*** INFORMATION SHOWN Section Begins ***

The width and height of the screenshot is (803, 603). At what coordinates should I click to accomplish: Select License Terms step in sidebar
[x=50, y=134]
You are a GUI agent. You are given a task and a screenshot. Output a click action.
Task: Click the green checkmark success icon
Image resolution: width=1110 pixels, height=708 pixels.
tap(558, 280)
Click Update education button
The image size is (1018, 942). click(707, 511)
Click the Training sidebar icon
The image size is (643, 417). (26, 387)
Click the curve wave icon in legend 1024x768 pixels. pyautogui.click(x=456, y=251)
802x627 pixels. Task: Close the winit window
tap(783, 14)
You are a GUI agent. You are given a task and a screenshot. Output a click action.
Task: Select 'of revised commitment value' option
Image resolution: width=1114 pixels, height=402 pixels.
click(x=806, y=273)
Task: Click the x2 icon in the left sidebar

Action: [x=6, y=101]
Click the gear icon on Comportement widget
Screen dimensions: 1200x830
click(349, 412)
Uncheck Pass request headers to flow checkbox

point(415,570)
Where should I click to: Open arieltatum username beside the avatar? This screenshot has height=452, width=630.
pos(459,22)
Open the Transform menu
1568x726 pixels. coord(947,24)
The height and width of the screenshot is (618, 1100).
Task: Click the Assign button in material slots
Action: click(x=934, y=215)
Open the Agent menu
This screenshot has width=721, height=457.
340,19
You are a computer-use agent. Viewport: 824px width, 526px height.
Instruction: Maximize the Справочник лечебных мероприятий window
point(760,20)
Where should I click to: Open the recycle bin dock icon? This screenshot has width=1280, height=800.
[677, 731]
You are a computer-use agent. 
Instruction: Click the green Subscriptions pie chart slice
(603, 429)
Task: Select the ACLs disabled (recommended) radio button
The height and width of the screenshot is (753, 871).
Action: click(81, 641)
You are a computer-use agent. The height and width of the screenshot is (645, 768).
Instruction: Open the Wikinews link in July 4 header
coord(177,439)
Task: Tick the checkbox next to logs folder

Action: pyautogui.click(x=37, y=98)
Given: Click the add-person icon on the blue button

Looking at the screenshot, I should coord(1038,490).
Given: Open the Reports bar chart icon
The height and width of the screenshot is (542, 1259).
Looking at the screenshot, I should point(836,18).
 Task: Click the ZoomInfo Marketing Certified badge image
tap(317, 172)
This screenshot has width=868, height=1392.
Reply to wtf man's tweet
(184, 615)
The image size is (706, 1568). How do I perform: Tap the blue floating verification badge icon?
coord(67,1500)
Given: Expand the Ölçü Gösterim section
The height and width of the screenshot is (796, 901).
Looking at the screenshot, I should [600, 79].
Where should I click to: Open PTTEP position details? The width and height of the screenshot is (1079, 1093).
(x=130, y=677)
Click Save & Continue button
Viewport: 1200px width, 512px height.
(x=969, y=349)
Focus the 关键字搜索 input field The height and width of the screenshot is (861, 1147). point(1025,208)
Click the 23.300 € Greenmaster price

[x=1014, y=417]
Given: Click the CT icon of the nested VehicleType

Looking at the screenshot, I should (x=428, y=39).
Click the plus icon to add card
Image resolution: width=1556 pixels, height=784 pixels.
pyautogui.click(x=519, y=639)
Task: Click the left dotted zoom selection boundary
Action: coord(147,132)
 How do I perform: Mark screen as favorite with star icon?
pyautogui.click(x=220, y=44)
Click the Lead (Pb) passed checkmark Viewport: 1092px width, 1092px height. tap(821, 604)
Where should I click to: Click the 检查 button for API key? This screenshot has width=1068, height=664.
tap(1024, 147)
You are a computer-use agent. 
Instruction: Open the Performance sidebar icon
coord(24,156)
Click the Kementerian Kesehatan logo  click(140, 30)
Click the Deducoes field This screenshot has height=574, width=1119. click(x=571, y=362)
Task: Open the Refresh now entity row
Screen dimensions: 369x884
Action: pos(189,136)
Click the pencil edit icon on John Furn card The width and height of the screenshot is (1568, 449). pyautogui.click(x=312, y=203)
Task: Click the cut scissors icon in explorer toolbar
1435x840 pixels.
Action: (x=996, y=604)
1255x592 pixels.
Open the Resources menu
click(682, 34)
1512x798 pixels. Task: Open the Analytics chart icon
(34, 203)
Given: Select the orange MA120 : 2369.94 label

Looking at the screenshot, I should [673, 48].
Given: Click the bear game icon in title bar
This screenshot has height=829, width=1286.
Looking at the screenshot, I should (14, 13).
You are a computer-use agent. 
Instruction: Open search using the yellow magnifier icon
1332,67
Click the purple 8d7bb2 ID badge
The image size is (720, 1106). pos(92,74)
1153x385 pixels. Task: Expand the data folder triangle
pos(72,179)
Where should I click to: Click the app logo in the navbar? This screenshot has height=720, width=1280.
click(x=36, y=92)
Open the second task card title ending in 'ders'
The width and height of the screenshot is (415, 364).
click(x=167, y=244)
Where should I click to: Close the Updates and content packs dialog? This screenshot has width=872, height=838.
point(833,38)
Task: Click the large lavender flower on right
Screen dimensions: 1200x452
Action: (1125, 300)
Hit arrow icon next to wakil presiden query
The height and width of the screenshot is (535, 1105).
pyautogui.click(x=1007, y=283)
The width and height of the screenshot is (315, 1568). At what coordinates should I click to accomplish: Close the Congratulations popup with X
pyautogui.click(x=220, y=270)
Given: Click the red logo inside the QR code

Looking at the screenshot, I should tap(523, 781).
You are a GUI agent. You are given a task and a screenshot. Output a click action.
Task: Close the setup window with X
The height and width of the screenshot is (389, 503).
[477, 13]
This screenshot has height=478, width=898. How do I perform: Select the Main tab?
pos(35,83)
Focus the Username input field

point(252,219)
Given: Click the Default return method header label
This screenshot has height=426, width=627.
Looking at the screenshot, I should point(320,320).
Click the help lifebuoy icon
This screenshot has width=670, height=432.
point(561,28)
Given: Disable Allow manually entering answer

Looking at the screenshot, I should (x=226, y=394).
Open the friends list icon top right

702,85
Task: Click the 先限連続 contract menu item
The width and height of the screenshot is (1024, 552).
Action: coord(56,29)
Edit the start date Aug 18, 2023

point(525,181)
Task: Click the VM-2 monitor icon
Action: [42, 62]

*** INFORMATION SHOWN Section Ends ***

◆ THE PROBLEM ◆
Lines above with the word "title" should be counted, and the reply is that count alone.

◆ EXERCISE RESPONSE ◆
2